TASK STATEMENT: Give back each line of the data exactly.

INFORMATION GIVEN:
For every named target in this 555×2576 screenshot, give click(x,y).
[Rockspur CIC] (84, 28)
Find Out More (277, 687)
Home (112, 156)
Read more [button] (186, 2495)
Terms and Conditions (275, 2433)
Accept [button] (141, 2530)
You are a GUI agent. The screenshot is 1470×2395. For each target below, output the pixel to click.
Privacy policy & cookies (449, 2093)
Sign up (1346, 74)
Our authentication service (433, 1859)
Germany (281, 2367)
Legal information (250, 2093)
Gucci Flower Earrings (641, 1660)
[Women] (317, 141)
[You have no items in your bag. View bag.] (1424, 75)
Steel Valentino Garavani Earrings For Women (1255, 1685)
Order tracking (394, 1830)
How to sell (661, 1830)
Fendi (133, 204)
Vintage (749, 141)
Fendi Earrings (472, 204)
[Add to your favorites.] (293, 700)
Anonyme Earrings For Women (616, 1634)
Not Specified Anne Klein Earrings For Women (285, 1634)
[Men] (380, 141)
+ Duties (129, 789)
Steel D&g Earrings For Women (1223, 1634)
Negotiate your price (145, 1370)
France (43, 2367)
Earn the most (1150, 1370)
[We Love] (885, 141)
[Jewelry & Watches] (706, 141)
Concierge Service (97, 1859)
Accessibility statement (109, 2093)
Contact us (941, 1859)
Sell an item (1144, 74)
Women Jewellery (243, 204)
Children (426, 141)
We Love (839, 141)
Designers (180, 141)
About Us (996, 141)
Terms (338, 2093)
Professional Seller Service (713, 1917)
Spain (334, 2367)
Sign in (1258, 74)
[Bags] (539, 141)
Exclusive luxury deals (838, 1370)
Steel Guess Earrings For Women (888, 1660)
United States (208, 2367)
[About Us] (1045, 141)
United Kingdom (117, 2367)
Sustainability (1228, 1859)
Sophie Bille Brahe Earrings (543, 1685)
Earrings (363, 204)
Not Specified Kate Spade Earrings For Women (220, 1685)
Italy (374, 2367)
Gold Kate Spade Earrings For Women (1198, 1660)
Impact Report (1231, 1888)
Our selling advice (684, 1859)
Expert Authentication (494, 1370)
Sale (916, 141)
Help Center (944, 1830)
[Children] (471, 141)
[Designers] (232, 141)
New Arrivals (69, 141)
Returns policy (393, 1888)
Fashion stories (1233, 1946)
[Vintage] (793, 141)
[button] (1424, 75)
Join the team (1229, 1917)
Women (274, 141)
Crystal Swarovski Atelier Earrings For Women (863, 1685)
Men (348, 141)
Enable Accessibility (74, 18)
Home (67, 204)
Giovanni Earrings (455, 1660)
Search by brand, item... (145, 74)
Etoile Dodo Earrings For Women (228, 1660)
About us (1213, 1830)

OUTPUT OF THE TASK:
For every named target in this 555×2576 screenshot, give click(x,y).
[Rockspur CIC] (84, 28)
Find Out More (277, 687)
Home (112, 156)
Read more [button] (186, 2495)
Terms and Conditions (275, 2433)
Accept [button] (141, 2530)
You are a GUI agent. The screenshot is 1470×2395. For each target below, output the pixel to click.
Privacy policy & cookies (449, 2093)
Sign up (1346, 74)
Our authentication service (433, 1859)
Germany (281, 2367)
Legal information (250, 2093)
Gucci Flower Earrings (641, 1660)
[Women] (317, 141)
[You have no items in your bag. View bag.] (1424, 75)
Steel Valentino Garavani Earrings For Women (1255, 1685)
Order tracking (394, 1830)
How to sell (661, 1830)
Fendi (133, 204)
Vintage (749, 141)
Fendi Earrings (472, 204)
[Add to your favorites.] (293, 700)
Anonyme Earrings For Women (616, 1634)
Not Specified Anne Klein Earrings For Women (285, 1634)
[Men] (380, 141)
+ Duties (129, 789)
Steel D&g Earrings For Women (1223, 1634)
Negotiate your price (145, 1370)
France (43, 2367)
Earn the most (1150, 1370)
[We Love] (885, 141)
[Jewelry & Watches] (706, 141)
Concierge Service (97, 1859)
Accessibility statement (109, 2093)
Contact us (941, 1859)
Sell an item (1144, 74)
Women Jewellery (243, 204)
Children (426, 141)
We Love (839, 141)
Designers (180, 141)
About Us (996, 141)
Terms (338, 2093)
Professional Seller Service (713, 1917)
Spain (334, 2367)
Sign in (1258, 74)
[Bags] (539, 141)
Exclusive luxury deals (838, 1370)
Steel Guess Earrings For Women (888, 1660)
United States (208, 2367)
[About Us] (1045, 141)
United Kingdom (117, 2367)
Sustainability (1228, 1859)
Sophie Bille Brahe Earrings (543, 1685)
Earrings (363, 204)
Not Specified Kate Spade Earrings For Women (220, 1685)
Italy (374, 2367)
Gold Kate Spade Earrings For Women (1198, 1660)
Impact Report (1231, 1888)
Our selling advice (684, 1859)
Expert Authentication (494, 1370)
Sale (916, 141)
Help Center (944, 1830)
[Children] (471, 141)
[Designers] (232, 141)
New Arrivals (69, 141)
Returns policy (393, 1888)
Fashion stories (1233, 1946)
[Vintage] (793, 141)
[button] (1424, 75)
Join the team (1229, 1917)
Women (274, 141)
Crystal Swarovski Atelier Earrings For Women (863, 1685)
Men (348, 141)
Enable Accessibility (74, 18)
Home (67, 204)
Giovanni Earrings (455, 1660)
Search by brand, item... (145, 74)
Etoile Dodo Earrings For Women (228, 1660)
About us (1213, 1830)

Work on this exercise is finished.